The concluding paper came from Dr Steve Wakeham of Plasma Quest Ltd., and was entitled: "HiTUS – an enabling technology for the plastic electronics industry." HiTUS was a technique for sputtering thin films, which differed from traditional ion-beam-source and magnetron deposition systems by generating a remote plasma in a side arm adjacent to the deposition chamber. Ions generated from this plasma system had low energy and required the application of a bias on the target, enabling a high degree of control on the deposition variables. Key advantages of the system were that it operated at low temperature and was therefore compatible with plastics, and that it offered high deposition rates with controllable stress, increased adhesion and increased densification. It was capable of depositing low-stress, fully-densified ultra-thin coatings on to temperature-sensitive plastics. Some examples were ultra-thin gold on PET, PEN and BOPP films, dielectric mirrors on PEN, multilayer colour filters on PEN consisting of 19 to 25 alternate layers of silica and hafnia, and the fabrication of photoluminescent and electroluminescent devices and plastic-compatible thin-film transistors.
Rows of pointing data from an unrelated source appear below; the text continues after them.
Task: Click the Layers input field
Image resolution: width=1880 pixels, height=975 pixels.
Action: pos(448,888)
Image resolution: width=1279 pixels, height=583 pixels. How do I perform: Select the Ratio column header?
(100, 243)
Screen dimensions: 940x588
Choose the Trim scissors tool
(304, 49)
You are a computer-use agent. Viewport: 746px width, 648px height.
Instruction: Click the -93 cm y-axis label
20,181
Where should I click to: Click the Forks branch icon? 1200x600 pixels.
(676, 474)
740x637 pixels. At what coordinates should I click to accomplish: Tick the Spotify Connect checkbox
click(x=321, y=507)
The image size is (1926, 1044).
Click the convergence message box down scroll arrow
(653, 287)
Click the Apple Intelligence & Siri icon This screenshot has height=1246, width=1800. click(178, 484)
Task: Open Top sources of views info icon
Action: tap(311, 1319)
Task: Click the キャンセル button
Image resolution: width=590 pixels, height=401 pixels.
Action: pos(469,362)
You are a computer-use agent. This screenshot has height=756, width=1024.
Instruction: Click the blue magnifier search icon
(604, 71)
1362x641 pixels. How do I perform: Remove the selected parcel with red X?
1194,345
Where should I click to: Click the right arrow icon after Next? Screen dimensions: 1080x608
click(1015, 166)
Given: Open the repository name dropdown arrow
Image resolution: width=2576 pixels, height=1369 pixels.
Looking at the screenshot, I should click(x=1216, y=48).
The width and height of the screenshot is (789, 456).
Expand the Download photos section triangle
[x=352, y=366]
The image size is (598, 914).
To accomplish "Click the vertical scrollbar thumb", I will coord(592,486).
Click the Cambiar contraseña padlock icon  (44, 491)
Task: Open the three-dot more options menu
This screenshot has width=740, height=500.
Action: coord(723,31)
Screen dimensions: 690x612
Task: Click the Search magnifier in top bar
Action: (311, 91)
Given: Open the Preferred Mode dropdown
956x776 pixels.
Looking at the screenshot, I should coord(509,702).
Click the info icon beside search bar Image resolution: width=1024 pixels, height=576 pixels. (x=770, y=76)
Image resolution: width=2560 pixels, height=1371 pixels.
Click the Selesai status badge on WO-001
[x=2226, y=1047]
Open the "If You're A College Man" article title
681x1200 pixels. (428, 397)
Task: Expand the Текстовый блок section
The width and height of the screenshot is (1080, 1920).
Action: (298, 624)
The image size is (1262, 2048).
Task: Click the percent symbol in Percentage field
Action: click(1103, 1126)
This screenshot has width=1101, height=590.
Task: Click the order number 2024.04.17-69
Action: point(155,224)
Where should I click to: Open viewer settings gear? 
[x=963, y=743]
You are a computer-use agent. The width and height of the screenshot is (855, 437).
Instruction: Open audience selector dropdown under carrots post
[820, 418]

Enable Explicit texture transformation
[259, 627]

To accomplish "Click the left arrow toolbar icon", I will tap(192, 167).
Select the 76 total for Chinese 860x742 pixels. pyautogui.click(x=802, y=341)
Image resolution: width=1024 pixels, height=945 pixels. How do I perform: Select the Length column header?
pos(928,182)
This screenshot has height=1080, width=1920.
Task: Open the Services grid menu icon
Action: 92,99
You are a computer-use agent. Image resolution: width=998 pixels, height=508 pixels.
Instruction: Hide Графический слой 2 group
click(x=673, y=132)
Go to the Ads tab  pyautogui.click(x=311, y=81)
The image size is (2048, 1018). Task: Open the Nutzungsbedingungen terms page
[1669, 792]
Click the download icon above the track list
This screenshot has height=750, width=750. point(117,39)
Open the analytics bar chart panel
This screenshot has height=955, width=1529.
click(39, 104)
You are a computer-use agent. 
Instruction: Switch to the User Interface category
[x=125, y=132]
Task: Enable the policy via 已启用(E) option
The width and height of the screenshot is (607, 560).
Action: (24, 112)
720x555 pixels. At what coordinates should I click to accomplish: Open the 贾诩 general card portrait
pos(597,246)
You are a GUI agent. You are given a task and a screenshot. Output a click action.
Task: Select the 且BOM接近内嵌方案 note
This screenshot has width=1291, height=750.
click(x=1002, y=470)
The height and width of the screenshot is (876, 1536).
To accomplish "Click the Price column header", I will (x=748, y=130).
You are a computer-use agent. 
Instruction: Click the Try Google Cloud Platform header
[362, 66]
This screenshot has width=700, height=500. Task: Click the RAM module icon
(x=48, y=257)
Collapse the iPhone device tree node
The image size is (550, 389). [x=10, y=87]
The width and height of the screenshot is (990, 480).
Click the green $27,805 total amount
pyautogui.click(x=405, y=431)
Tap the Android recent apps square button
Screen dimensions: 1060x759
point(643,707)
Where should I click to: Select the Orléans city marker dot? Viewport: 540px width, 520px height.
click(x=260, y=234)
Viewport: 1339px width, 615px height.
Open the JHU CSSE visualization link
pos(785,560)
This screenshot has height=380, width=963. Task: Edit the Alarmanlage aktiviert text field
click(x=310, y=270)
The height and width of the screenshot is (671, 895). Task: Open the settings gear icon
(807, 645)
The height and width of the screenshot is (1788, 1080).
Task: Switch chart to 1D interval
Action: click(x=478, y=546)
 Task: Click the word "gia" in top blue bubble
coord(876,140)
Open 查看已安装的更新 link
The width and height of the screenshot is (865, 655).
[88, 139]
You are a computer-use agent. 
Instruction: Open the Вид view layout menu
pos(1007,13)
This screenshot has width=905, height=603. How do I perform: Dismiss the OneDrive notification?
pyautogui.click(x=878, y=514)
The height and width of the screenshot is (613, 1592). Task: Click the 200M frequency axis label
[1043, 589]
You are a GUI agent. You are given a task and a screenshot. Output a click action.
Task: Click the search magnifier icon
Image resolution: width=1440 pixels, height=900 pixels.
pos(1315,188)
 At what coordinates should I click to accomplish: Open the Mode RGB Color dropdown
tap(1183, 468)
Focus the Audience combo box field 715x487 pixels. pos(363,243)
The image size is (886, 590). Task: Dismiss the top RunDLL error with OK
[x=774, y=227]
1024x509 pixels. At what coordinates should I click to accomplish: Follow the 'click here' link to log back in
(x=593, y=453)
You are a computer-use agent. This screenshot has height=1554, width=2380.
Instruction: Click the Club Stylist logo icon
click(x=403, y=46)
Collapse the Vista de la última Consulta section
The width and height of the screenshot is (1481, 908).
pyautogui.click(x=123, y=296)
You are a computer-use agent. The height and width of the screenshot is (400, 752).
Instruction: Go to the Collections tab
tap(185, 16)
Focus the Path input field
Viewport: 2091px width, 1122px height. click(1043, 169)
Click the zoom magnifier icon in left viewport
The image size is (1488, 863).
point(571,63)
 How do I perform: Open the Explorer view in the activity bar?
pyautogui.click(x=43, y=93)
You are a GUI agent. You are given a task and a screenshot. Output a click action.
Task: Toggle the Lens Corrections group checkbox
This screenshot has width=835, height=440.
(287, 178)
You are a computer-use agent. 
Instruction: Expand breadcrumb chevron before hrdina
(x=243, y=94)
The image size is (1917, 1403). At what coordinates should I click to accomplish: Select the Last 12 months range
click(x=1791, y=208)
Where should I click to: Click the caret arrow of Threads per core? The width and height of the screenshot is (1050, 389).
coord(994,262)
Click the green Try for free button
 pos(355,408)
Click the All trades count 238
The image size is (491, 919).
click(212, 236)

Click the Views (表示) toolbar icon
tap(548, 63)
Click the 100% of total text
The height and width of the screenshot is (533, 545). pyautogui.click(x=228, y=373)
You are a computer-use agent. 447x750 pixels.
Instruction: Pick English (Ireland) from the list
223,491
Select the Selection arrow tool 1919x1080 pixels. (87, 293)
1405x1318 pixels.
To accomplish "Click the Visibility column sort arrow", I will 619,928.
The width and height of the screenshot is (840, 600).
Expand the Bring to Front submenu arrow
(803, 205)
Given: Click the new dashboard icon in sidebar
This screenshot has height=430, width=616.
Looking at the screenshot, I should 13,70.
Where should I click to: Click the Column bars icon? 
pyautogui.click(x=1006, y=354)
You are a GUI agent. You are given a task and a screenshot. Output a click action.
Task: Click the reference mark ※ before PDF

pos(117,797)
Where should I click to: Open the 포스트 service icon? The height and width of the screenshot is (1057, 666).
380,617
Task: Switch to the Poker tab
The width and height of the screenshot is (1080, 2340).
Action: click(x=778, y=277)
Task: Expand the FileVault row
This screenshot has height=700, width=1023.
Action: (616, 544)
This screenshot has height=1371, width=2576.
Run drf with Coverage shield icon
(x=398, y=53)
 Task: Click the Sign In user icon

In his closing remarks, IeMRC Industrial Director Professor Martin Goosey commented that although plastic and printed electronics were unlikely to replace silicon, there were many applications where they potentially offered innovative performance together with low-cost manufacturability.
IeMRC have established a reputation for organising and managing technical conferences and seminars of the highest calibre, and the team are to be commended for yet another outstanding event.